Problem to work on. Using the records underneath, tally the lines where the word "Image" appears and please give only the count.

Records drawn from a dataset

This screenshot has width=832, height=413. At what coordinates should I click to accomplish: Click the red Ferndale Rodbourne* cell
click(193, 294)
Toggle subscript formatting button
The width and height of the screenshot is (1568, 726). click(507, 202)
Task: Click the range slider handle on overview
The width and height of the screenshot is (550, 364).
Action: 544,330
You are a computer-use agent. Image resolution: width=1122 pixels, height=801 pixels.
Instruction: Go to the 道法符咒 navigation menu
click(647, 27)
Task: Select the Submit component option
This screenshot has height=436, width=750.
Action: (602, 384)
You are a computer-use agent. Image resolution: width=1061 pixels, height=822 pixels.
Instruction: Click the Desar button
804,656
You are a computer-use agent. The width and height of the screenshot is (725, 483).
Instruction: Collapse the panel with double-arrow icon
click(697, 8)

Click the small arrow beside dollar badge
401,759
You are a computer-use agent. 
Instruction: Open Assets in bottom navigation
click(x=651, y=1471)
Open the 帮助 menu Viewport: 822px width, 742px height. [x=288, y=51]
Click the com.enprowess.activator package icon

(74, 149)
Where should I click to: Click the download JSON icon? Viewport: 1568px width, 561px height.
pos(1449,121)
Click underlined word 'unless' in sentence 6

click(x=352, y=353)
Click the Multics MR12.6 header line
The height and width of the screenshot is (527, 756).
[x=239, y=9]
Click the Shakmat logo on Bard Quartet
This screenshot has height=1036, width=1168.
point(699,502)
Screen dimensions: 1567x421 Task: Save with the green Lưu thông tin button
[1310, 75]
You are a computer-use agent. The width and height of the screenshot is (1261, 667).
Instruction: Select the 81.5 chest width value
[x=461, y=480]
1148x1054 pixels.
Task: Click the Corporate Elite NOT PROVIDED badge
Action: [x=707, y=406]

Exercise result. 2